Instructions for the task:
Repeat all of the following entries word for word, leaving nothing out.

##### Input data #####

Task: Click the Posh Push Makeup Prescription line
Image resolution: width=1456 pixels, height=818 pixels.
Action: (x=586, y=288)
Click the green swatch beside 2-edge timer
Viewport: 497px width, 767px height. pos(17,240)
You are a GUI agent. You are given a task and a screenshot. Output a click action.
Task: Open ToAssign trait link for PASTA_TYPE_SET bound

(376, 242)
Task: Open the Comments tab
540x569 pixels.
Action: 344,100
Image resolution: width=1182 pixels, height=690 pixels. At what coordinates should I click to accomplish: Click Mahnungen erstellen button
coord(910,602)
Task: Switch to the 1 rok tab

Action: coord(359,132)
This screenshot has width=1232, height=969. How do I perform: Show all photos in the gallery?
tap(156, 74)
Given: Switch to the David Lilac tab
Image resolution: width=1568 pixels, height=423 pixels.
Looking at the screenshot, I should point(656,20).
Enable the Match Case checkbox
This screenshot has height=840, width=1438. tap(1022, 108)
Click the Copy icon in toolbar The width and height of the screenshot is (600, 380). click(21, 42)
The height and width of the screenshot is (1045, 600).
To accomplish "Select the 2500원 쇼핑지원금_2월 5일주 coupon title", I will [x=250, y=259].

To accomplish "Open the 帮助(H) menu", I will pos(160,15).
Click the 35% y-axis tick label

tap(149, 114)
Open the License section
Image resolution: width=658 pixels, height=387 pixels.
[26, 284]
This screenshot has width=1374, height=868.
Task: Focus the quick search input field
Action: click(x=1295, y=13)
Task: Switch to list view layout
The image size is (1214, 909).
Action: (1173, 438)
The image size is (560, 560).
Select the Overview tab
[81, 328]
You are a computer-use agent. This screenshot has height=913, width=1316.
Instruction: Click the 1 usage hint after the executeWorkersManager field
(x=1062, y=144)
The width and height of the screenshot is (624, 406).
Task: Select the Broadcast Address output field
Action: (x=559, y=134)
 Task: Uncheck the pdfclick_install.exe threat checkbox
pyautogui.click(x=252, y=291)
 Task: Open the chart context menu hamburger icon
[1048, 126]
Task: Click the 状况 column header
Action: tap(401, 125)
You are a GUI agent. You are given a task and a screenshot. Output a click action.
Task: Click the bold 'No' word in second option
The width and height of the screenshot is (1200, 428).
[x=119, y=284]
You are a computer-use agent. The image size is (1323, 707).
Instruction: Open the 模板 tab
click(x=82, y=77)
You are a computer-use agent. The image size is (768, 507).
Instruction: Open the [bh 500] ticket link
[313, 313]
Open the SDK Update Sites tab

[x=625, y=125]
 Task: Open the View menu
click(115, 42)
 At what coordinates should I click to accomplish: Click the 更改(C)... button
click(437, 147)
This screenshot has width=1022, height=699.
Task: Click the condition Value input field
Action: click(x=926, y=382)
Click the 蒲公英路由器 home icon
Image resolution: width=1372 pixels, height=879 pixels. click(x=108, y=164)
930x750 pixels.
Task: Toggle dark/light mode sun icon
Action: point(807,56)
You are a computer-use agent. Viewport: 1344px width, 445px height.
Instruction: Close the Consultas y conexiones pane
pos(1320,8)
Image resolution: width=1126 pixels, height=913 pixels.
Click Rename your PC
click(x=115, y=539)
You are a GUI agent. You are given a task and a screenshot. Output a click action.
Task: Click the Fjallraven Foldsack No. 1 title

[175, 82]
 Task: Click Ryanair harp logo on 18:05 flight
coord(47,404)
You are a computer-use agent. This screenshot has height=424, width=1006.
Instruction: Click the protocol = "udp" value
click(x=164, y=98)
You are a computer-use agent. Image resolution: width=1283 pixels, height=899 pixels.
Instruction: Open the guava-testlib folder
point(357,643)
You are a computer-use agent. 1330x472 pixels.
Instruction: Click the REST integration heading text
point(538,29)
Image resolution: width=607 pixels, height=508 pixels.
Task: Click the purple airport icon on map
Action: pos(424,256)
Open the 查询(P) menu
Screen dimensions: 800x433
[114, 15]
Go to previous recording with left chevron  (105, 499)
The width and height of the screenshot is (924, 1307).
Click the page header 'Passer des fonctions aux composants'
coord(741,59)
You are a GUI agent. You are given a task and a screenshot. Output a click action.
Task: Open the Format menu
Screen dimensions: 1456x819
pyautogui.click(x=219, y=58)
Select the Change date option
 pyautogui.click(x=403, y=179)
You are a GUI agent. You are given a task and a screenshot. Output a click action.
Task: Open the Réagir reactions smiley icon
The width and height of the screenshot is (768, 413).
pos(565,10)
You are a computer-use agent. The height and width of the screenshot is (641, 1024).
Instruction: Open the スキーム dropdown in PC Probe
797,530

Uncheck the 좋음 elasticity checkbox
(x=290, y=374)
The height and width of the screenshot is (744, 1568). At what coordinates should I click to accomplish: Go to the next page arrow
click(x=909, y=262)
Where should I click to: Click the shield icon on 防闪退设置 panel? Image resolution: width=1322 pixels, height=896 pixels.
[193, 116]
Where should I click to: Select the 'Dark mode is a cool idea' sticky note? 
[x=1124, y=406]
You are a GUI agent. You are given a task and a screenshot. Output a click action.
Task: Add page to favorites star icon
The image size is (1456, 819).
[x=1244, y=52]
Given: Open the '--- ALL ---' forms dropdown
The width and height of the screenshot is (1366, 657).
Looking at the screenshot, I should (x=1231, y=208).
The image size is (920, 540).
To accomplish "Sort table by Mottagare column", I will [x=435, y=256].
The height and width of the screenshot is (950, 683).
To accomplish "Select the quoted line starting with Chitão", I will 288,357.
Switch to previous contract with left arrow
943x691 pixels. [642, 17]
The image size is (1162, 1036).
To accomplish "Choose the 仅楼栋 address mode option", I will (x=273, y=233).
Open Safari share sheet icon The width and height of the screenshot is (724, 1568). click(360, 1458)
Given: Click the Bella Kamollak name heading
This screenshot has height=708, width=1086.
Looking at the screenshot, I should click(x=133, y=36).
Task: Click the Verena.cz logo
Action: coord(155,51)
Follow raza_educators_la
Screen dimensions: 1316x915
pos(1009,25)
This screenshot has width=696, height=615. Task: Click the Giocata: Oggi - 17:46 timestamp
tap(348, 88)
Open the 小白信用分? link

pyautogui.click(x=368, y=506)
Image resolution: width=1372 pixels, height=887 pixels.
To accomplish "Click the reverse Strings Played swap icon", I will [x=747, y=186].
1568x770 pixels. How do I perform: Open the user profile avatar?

#####

Completed task:
Task: Click the Posh Push Makeup Prescription line
Image resolution: width=1456 pixels, height=818 pixels.
Action: (x=586, y=288)
Click the green swatch beside 2-edge timer
Viewport: 497px width, 767px height. pos(17,240)
You are a GUI agent. You are given a task and a screenshot. Output a click action.
Task: Open ToAssign trait link for PASTA_TYPE_SET bound

(376, 242)
Task: Open the Comments tab
540x569 pixels.
Action: 344,100
Image resolution: width=1182 pixels, height=690 pixels. At what coordinates should I click to accomplish: Click Mahnungen erstellen button
coord(910,602)
Task: Switch to the 1 rok tab

Action: coord(359,132)
This screenshot has width=1232, height=969. How do I perform: Show all photos in the gallery?
tap(156, 74)
Given: Switch to the David Lilac tab
Image resolution: width=1568 pixels, height=423 pixels.
Looking at the screenshot, I should point(656,20).
Enable the Match Case checkbox
This screenshot has height=840, width=1438. tap(1022, 108)
Click the Copy icon in toolbar The width and height of the screenshot is (600, 380). click(21, 42)
The height and width of the screenshot is (1045, 600).
To accomplish "Select the 2500원 쇼핑지원금_2월 5일주 coupon title", I will [x=250, y=259].

To accomplish "Open the 帮助(H) menu", I will pos(160,15).
Click the 35% y-axis tick label

tap(149, 114)
Open the License section
Image resolution: width=658 pixels, height=387 pixels.
[26, 284]
This screenshot has width=1374, height=868.
Task: Focus the quick search input field
Action: click(x=1295, y=13)
Task: Switch to list view layout
The image size is (1214, 909).
Action: (1173, 438)
The image size is (560, 560).
Select the Overview tab
[81, 328]
You are a computer-use agent. This screenshot has height=913, width=1316.
Instruction: Click the 1 usage hint after the executeWorkersManager field
(x=1062, y=144)
The width and height of the screenshot is (624, 406).
Task: Select the Broadcast Address output field
Action: (x=559, y=134)
 Task: Uncheck the pdfclick_install.exe threat checkbox
pyautogui.click(x=252, y=291)
 Task: Open the chart context menu hamburger icon
[1048, 126]
Task: Click the 状况 column header
Action: tap(401, 125)
You are a GUI agent. You are given a task and a screenshot. Output a click action.
Task: Click the bold 'No' word in second option
The width and height of the screenshot is (1200, 428).
[x=119, y=284]
You are a computer-use agent. The image size is (1323, 707).
Instruction: Open the 模板 tab
click(x=82, y=77)
You are a computer-use agent. The image size is (768, 507).
Instruction: Open the [bh 500] ticket link
[313, 313]
Open the SDK Update Sites tab

[x=625, y=125]
 Task: Open the View menu
click(115, 42)
 At what coordinates should I click to accomplish: Click the 更改(C)... button
click(437, 147)
This screenshot has width=1022, height=699.
Task: Click the condition Value input field
Action: click(x=926, y=382)
Click the 蒲公英路由器 home icon
Image resolution: width=1372 pixels, height=879 pixels. click(x=108, y=164)
930x750 pixels.
Task: Toggle dark/light mode sun icon
Action: point(807,56)
You are a computer-use agent. Viewport: 1344px width, 445px height.
Instruction: Close the Consultas y conexiones pane
pos(1320,8)
Image resolution: width=1126 pixels, height=913 pixels.
Click Rename your PC
click(x=115, y=539)
You are a GUI agent. You are given a task and a screenshot. Output a click action.
Task: Click the Fjallraven Foldsack No. 1 title

[175, 82]
 Task: Click Ryanair harp logo on 18:05 flight
coord(47,404)
You are a computer-use agent. This screenshot has height=424, width=1006.
Instruction: Click the protocol = "udp" value
click(x=164, y=98)
You are a computer-use agent. Image resolution: width=1283 pixels, height=899 pixels.
Instruction: Open the guava-testlib folder
point(357,643)
You are a computer-use agent. 1330x472 pixels.
Instruction: Click the REST integration heading text
point(538,29)
Image resolution: width=607 pixels, height=508 pixels.
Task: Click the purple airport icon on map
Action: pos(424,256)
Open the 查询(P) menu
Screen dimensions: 800x433
[114, 15]
Go to previous recording with left chevron  (105, 499)
The width and height of the screenshot is (924, 1307).
Click the page header 'Passer des fonctions aux composants'
coord(741,59)
You are a GUI agent. You are given a task and a screenshot. Output a click action.
Task: Open the Format menu
Screen dimensions: 1456x819
pyautogui.click(x=219, y=58)
Select the Change date option
 pyautogui.click(x=403, y=179)
You are a GUI agent. You are given a task and a screenshot. Output a click action.
Task: Open the Réagir reactions smiley icon
The width and height of the screenshot is (768, 413).
pos(565,10)
You are a computer-use agent. The height and width of the screenshot is (641, 1024).
Instruction: Open the スキーム dropdown in PC Probe
797,530

Uncheck the 좋음 elasticity checkbox
(x=290, y=374)
The height and width of the screenshot is (744, 1568). At what coordinates should I click to accomplish: Go to the next page arrow
click(x=909, y=262)
Where should I click to: Click the shield icon on 防闪退设置 panel? Image resolution: width=1322 pixels, height=896 pixels.
[193, 116]
Where should I click to: Select the 'Dark mode is a cool idea' sticky note? 
[x=1124, y=406]
You are a GUI agent. You are given a task and a screenshot. Output a click action.
Task: Add page to favorites star icon
The image size is (1456, 819).
[x=1244, y=52]
Given: Open the '--- ALL ---' forms dropdown
The width and height of the screenshot is (1366, 657).
Looking at the screenshot, I should (x=1231, y=208).
The image size is (920, 540).
To accomplish "Sort table by Mottagare column", I will [x=435, y=256].
The height and width of the screenshot is (950, 683).
To accomplish "Select the quoted line starting with Chitão", I will 288,357.
Switch to previous contract with left arrow
943x691 pixels. [642, 17]
The image size is (1162, 1036).
To accomplish "Choose the 仅楼栋 address mode option", I will (x=273, y=233).
Open Safari share sheet icon The width and height of the screenshot is (724, 1568). click(360, 1458)
Given: Click the Bella Kamollak name heading
This screenshot has height=708, width=1086.
Looking at the screenshot, I should click(x=133, y=36).
Task: Click the Verena.cz logo
Action: coord(155,51)
Follow raza_educators_la
Screen dimensions: 1316x915
pos(1009,25)
This screenshot has width=696, height=615. Task: Click the Giocata: Oggi - 17:46 timestamp
tap(348, 88)
Open the 小白信用分? link

pyautogui.click(x=368, y=506)
Image resolution: width=1372 pixels, height=887 pixels.
To accomplish "Click the reverse Strings Played swap icon", I will [x=747, y=186].
1568x770 pixels. How do I perform: Open the user profile avatar?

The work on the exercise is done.